Bu dengenin korunması için ne yapılmalı?


1- Sahada uygun bir yerde, birbirlerine çok yakın, hatta iç içe olacak şekilde Türkiye ve Rusya tarafından her bir ülke için, bölgeyi çok iyi bilen asker, diplomat ve istihbaratçılardan oluşan birer  ‘Harekat Merkezi’ kurulmalı ve bu merkezler sahayı sürekli takip etmelidir. Geçmişte biz bunu uyguladık ve çok faydasını gördük.

1990’lı yıllarda icra edilen sınır ötesi harekatlarda, müsteşar seviyesinde değerli bir diplomatımız, 24 saat sadece Komuta Merkezi’nde değil, zaman zaman sahada da bizimle beraber bulunarak gelişmeleri anında Dışişleri Bakanlığı’na  raporluyordu. Bu uygulama karar alma sürecini hızlandıran, kararların isabetini arttıran bir sonuç yaratıyordu.

2- Bu merkezler 24 saat birbirleriyle temas ve koordinasyon içinde bulunmalıdır.

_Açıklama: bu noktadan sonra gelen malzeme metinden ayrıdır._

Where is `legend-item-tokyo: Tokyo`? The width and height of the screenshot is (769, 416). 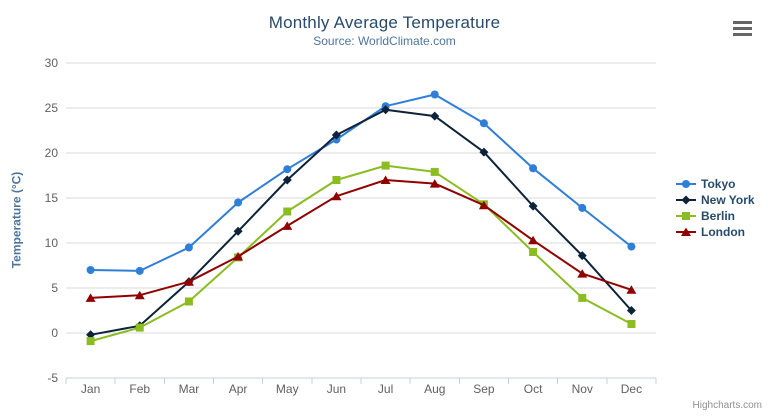
legend-item-tokyo: Tokyo is located at coordinates (716, 184).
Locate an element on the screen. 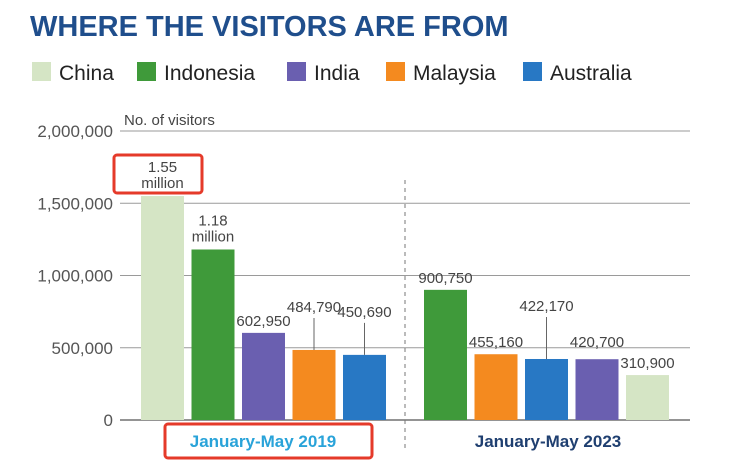 The image size is (732, 460). legend-swatch-india is located at coordinates (296, 72).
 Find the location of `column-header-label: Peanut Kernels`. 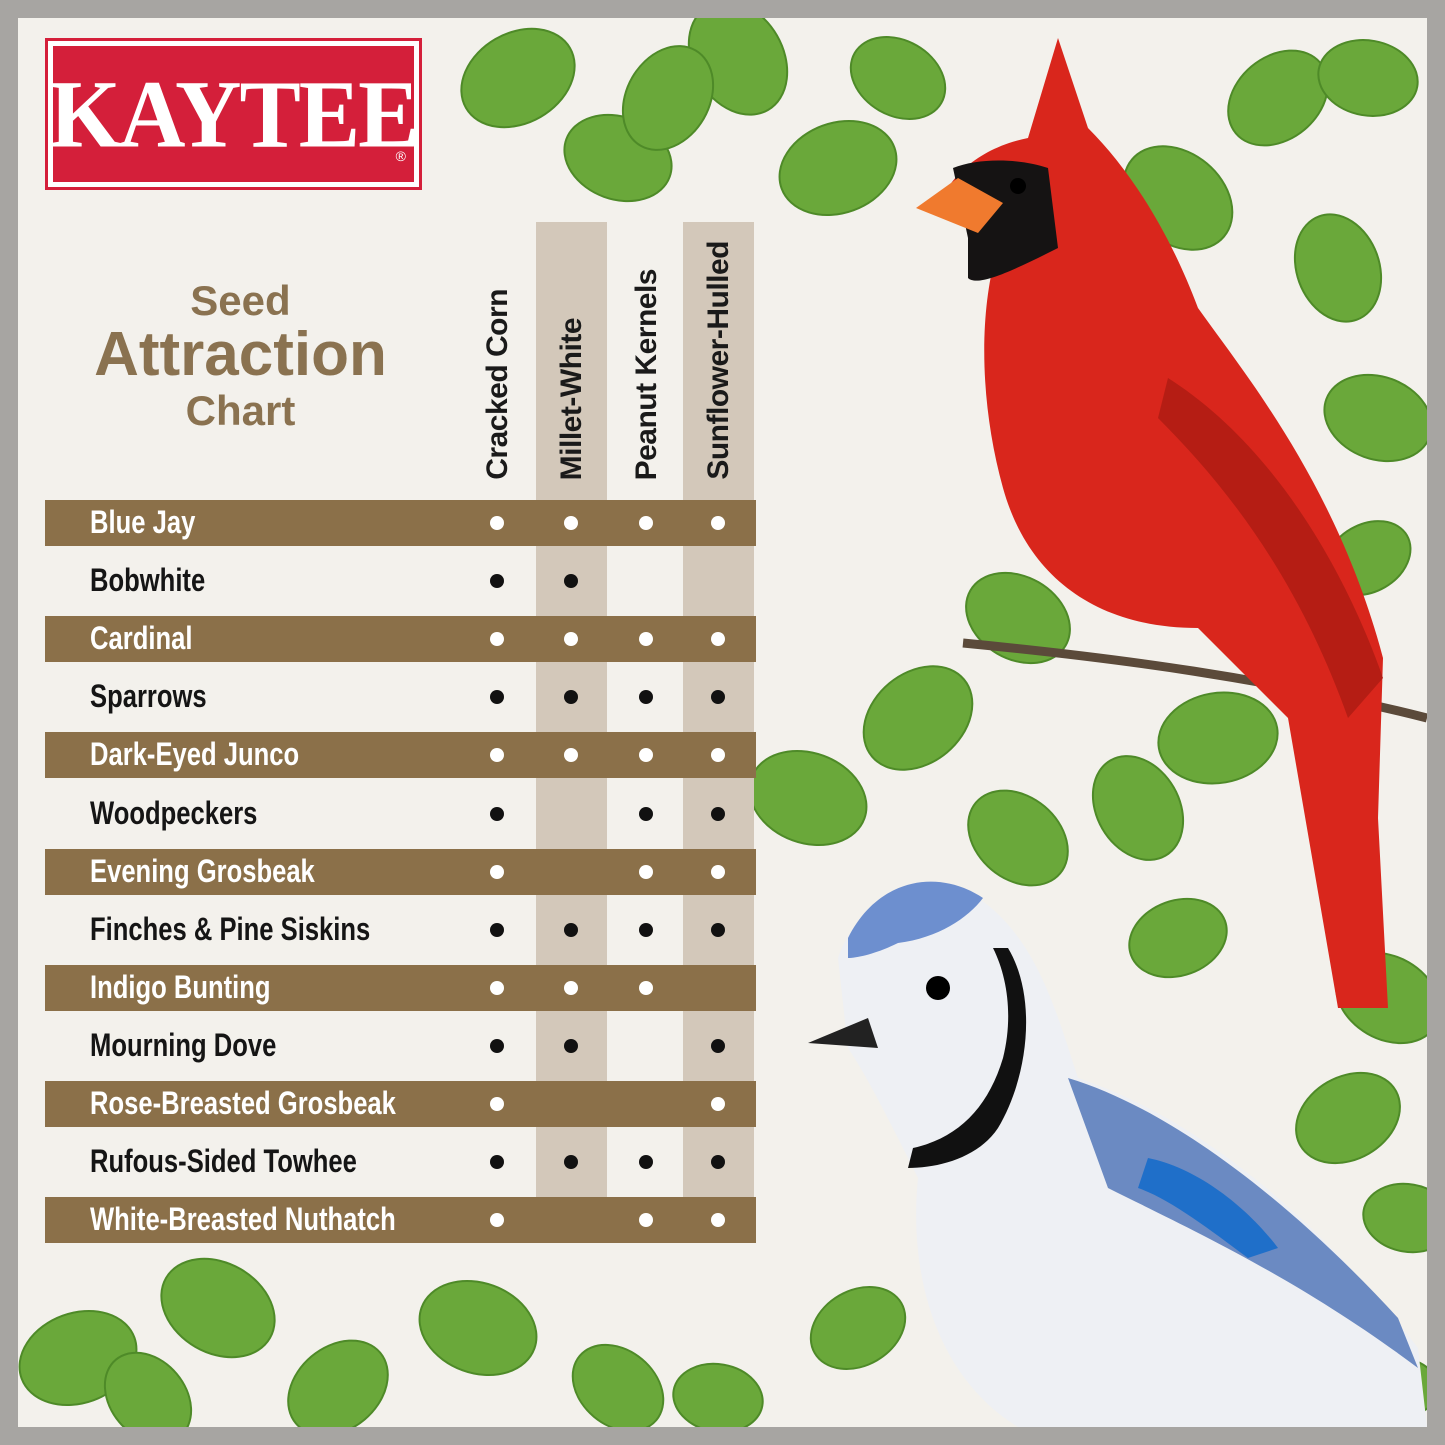

column-header-label: Peanut Kernels is located at coordinates (646, 374).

3- Herhangi bir  ‘Ateşkes’ ihlalinde, bu merkezler derhal sahadaki Türk ve Rus Askeri Komutanlıklar kararı ile ihlali önlemeli, önleyemezler ise hızla görüş ve önerileriyle birlikte, karar makamlarına (Ankara, Moskova) iletmelidir.

Suriye’de kalıcı ve kabul edilebilir bir siyasi çözüme ulaşılabilmesi, herkesin çıkarlarına uygun olan ‘Sürekli bir Ateşkes’tir. Ateşkesin sürekliliği ise sadece Türkiye ve Rusya’nın değil, bölge içi ve dışı aktörlerinin samimiyet ve iyi niyetle gösterecekleri gayrete bağlıdır.